Louis Helbig is a commercial pilot and self-taught photographer who shot the Alberta Tar Sands in the summer of 2008 and the winter of 2012. Helbig’s images are disturbing and contradictory in their rendered beauty of a subject that is so controversial and environmentally destructive. The genius of his work is in his ability to hold the mirror up, forcing us to confront the seductive appeal of our fossil fuel addiction.
“The Alberta tar sands are a place of superlatives, a place of awesome beauty and destruction,” Helbig said. “They are a kaleidoscope of contrasts, colours and patterns keeping time with the seemingly unstoppable movement of machinery, smoke and effluent. Their scale is otherworldly, the details peculiar and surreal.
“In exhibiting this imagery I have discovered that my interpretation of this controversial subject seems – more often than I could ever have predicted, or hoped – to transcend the shrill polarities that have encumbered the issue.

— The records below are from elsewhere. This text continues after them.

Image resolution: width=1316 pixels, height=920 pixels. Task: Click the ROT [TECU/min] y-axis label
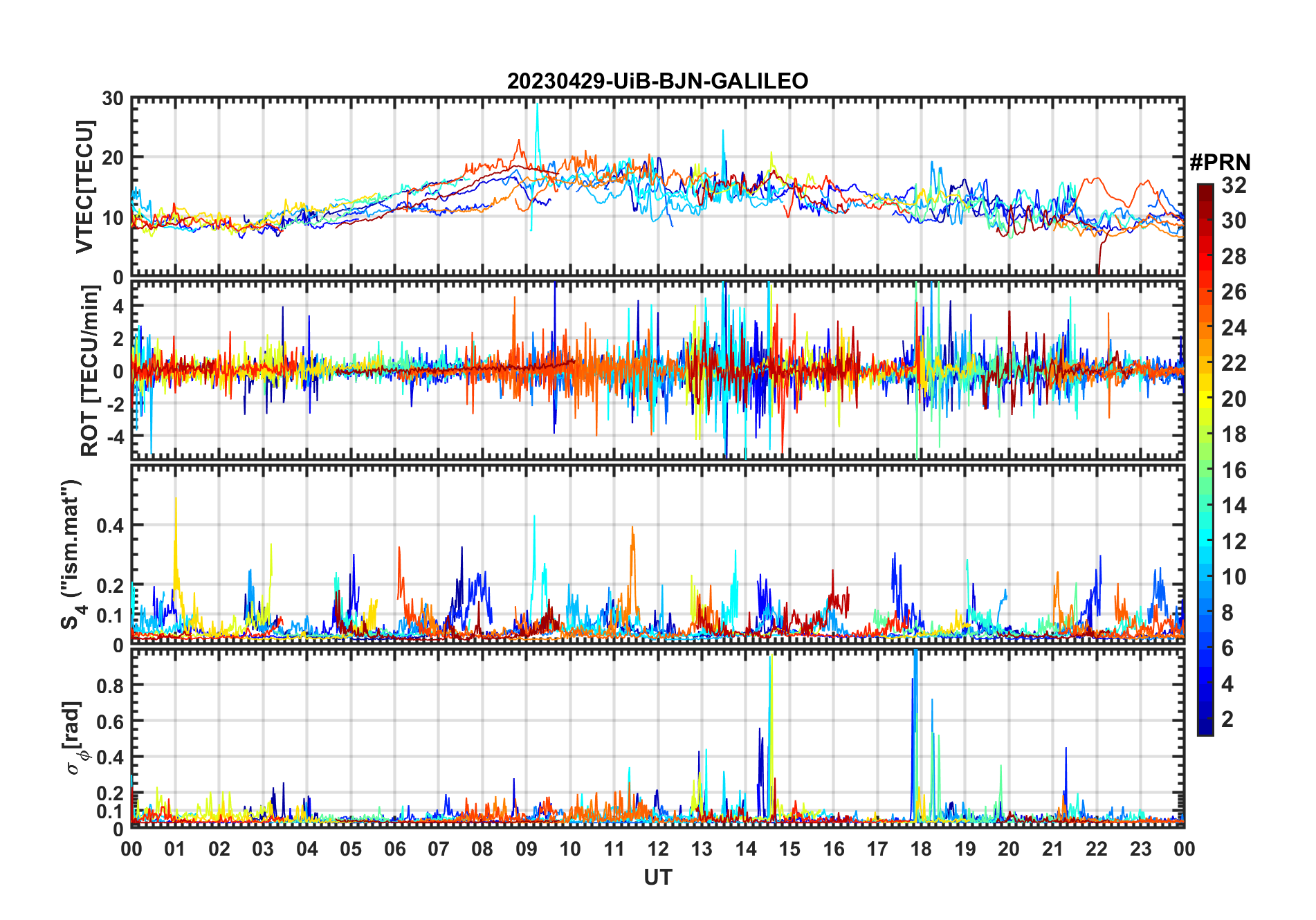point(90,370)

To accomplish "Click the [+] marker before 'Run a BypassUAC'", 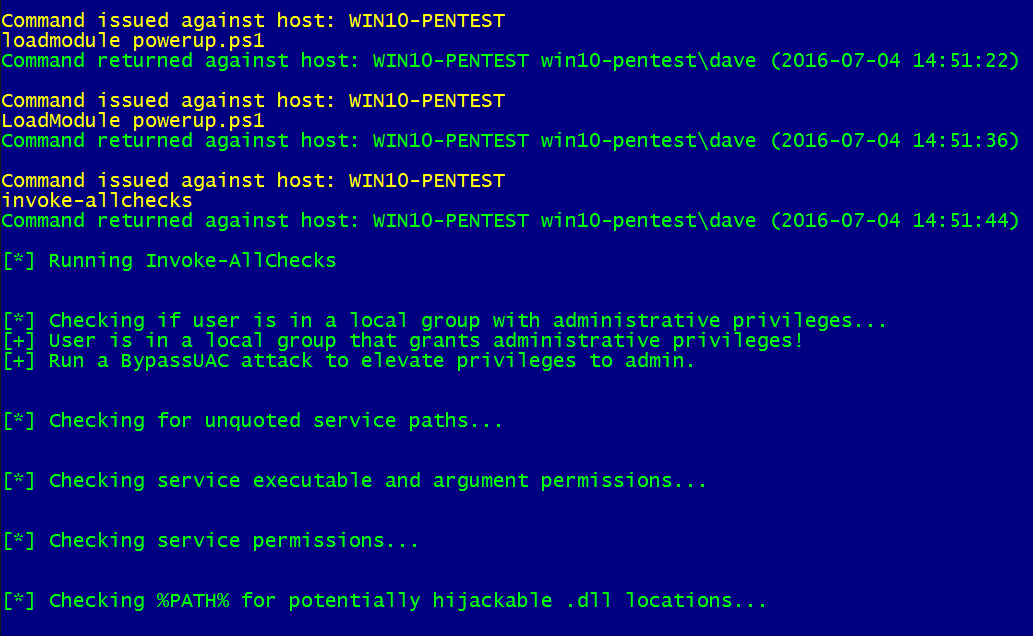I will [x=19, y=361].
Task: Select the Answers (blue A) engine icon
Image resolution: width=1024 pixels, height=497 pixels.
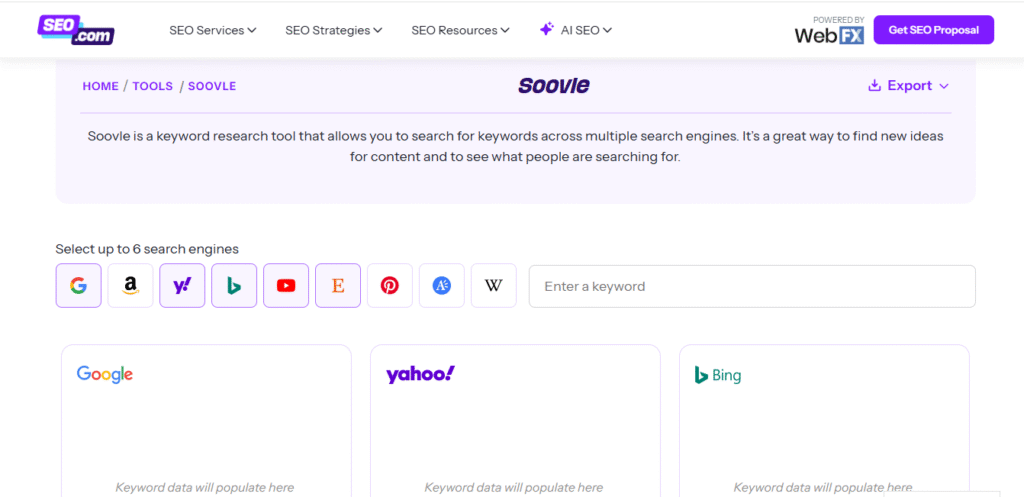Action: (x=442, y=286)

The art seems to provide a space for some viewers, whatever their opinions or preconceptions, to reflect and engage their imaginations, themselves and each other.
“The tar sands, as with its pipelines, are of our creation, a human project, with all the contradictions and drama inherent in that. They are as good and bad, as beautiful and destructive as we are as human beings. I hope my art opens a window on that.”
Born in Toronto and raised in Williams Lake, British Columbia, Louis Helbig is an Ottawa-based artist and photographer specializing in aerials. His work has been widely exhibited and published in Canada and around the world.
His background includes professional roles within public, NGO and private organizations in Canada and abroad including the Government of British Columbia, Foreign Affairs Canada, CUSO and Sharp Wings. He has an MSc in Economic History from the London School of Economics and represented Canada as a member of its National Cross Country Ski Team.